* begin Records for the exercise *

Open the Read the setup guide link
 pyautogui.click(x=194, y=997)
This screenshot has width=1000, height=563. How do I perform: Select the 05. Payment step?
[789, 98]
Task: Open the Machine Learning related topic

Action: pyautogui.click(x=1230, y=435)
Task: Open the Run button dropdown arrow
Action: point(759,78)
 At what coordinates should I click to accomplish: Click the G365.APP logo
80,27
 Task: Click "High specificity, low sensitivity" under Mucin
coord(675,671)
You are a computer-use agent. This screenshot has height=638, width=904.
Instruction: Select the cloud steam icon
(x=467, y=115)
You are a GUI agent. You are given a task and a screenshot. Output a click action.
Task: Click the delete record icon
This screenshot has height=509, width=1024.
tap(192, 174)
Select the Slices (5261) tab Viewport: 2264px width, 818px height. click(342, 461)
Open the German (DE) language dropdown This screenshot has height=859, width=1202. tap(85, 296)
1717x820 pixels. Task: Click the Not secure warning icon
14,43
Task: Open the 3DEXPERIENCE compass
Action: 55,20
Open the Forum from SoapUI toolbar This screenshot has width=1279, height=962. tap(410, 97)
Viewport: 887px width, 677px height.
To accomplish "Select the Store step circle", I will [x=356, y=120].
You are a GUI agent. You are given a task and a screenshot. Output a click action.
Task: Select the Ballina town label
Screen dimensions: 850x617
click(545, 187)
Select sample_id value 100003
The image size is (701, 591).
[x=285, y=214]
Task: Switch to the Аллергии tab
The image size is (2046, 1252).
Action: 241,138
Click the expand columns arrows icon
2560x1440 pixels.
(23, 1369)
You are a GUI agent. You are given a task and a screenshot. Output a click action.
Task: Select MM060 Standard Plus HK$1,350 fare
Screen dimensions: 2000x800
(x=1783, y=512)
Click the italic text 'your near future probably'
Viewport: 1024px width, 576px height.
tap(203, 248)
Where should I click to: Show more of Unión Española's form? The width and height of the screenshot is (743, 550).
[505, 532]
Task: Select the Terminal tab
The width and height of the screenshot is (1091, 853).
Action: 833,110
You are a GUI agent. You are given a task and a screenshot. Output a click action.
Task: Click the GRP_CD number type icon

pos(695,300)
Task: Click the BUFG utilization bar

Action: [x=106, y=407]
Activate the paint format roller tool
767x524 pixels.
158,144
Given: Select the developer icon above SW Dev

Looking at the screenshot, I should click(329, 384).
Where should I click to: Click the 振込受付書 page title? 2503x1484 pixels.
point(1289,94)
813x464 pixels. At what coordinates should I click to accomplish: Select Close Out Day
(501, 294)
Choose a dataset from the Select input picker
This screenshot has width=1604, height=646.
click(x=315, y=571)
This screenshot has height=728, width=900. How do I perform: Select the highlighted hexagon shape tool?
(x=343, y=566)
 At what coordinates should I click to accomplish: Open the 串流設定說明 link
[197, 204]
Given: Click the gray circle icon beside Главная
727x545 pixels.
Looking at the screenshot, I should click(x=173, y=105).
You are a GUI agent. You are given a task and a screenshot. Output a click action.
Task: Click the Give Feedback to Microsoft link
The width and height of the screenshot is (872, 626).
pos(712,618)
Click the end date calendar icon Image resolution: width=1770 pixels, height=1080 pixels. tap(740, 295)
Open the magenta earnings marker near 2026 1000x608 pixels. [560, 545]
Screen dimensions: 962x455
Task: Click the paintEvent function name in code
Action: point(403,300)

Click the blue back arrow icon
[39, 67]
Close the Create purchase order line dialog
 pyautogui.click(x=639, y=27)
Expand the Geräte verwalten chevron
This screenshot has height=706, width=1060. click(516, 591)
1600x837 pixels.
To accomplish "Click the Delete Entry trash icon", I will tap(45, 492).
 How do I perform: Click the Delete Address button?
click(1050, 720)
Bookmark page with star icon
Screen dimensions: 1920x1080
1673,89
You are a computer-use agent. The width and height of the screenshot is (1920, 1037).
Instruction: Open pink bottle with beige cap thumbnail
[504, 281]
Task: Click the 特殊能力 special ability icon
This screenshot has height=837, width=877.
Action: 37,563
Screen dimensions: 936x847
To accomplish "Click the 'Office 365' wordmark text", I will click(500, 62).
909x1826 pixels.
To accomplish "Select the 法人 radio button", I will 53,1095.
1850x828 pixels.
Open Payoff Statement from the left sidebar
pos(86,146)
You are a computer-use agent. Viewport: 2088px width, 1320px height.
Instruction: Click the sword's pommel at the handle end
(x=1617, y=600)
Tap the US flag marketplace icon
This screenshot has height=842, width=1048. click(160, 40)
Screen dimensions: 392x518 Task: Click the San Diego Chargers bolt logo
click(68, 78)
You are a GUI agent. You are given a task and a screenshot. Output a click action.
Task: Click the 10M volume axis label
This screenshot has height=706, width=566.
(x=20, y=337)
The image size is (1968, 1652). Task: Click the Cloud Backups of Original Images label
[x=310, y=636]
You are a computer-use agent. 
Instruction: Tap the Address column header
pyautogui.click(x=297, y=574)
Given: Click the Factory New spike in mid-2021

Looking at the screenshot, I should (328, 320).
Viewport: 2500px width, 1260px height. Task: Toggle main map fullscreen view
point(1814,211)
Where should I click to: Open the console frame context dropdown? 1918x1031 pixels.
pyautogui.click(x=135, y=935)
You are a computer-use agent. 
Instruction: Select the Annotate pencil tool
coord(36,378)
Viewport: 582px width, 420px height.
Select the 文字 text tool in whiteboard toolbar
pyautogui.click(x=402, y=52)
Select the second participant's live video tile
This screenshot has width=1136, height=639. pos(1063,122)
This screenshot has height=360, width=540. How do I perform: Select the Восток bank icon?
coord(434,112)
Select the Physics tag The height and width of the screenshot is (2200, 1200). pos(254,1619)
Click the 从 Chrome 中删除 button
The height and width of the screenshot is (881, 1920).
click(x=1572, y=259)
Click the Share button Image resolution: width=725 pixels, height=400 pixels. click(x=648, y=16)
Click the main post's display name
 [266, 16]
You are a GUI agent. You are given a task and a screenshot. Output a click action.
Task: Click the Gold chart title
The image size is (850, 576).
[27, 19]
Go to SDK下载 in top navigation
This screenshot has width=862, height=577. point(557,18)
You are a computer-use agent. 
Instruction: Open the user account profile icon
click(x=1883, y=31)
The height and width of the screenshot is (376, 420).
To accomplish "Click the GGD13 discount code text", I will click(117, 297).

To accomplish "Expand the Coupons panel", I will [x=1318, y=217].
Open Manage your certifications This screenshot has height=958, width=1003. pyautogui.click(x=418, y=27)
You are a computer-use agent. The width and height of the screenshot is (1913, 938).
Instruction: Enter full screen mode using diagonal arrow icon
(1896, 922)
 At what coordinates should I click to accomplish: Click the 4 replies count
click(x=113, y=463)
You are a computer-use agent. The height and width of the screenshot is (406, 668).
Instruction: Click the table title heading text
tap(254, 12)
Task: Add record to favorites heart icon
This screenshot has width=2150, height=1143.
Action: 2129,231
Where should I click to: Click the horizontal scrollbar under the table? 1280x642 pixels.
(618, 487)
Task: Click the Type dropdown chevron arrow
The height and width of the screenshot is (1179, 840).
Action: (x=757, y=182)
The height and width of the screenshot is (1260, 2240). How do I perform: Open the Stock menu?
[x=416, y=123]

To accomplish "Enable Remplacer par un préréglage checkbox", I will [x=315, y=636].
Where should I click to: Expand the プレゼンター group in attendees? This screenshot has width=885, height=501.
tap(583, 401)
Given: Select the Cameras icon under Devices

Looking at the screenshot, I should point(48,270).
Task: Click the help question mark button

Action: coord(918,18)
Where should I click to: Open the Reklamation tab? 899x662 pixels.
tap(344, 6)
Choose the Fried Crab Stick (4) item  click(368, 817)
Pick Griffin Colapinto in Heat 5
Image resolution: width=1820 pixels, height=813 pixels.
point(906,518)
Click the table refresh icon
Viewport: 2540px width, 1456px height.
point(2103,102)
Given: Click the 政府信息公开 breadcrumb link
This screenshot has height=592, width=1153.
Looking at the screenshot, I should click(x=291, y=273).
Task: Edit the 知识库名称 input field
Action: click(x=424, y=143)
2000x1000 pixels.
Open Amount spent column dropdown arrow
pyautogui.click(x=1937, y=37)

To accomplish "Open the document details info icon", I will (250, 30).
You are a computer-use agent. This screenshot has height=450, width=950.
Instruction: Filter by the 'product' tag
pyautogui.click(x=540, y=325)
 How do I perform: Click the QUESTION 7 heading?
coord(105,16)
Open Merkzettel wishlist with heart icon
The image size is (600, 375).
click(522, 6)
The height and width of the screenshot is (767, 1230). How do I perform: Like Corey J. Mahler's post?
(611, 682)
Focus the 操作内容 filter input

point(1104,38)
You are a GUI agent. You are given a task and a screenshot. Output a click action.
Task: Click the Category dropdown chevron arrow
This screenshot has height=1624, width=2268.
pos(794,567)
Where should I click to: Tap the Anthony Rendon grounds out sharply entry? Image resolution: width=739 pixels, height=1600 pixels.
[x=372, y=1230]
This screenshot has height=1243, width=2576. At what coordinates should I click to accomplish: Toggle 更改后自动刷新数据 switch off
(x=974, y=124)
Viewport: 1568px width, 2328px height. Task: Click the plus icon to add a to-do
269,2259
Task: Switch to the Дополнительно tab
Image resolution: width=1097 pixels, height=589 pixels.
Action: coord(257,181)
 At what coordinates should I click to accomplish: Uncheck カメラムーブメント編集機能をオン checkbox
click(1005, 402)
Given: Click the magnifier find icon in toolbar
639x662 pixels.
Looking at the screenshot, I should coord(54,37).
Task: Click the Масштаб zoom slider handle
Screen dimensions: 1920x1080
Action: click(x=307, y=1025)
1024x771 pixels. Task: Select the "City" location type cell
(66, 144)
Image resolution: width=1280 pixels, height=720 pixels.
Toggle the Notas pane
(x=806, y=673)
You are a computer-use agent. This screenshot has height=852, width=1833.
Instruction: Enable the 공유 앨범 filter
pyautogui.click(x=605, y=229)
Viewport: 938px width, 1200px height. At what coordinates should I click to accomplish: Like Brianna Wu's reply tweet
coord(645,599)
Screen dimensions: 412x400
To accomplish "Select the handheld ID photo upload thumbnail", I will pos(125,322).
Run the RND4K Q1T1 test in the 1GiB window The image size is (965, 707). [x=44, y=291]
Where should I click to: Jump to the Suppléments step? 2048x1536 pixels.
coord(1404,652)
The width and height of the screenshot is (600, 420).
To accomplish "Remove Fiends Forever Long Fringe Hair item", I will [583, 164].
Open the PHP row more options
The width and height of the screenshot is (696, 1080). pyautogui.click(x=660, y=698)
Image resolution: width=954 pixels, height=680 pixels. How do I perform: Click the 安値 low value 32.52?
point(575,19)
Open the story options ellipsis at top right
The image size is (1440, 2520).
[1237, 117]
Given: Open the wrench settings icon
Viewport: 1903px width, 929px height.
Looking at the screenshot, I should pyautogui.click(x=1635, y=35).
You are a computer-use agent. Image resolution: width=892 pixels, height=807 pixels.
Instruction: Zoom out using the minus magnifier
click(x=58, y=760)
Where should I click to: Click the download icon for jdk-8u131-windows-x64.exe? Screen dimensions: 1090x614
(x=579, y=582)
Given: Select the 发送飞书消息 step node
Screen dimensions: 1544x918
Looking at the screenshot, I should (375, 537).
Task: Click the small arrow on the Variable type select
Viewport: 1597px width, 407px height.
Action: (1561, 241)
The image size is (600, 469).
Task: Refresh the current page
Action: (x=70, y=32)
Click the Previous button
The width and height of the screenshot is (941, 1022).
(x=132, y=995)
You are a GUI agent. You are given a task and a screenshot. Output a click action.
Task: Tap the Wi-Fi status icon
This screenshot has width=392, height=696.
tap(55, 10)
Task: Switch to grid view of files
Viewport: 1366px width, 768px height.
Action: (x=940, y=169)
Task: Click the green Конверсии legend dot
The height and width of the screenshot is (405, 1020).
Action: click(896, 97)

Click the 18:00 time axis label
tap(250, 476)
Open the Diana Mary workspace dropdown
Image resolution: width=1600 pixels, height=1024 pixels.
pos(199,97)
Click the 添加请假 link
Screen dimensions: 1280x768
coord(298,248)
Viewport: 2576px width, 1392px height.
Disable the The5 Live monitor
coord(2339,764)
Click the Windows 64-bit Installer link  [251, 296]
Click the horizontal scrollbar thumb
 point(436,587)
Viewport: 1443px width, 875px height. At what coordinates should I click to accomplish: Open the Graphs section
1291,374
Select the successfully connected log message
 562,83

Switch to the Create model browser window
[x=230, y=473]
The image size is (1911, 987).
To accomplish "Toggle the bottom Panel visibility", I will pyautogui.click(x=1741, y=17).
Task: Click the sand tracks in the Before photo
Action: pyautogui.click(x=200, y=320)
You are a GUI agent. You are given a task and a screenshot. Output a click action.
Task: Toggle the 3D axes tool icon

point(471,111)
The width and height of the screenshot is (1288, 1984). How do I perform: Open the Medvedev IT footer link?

* end Records for the exercise *

• Job:
Can you extract the data lines starting at the line containing "Switch to the Create model browser window" and ending at the line containing "point(471,111)", repeating them exactly?

• Response for this exercise:
Switch to the Create model browser window
[x=230, y=473]
The image size is (1911, 987).
To accomplish "Toggle the bottom Panel visibility", I will pyautogui.click(x=1741, y=17).
Task: Click the sand tracks in the Before photo
Action: pyautogui.click(x=200, y=320)
You are a GUI agent. You are given a task and a screenshot. Output a click action.
Task: Toggle the 3D axes tool icon

point(471,111)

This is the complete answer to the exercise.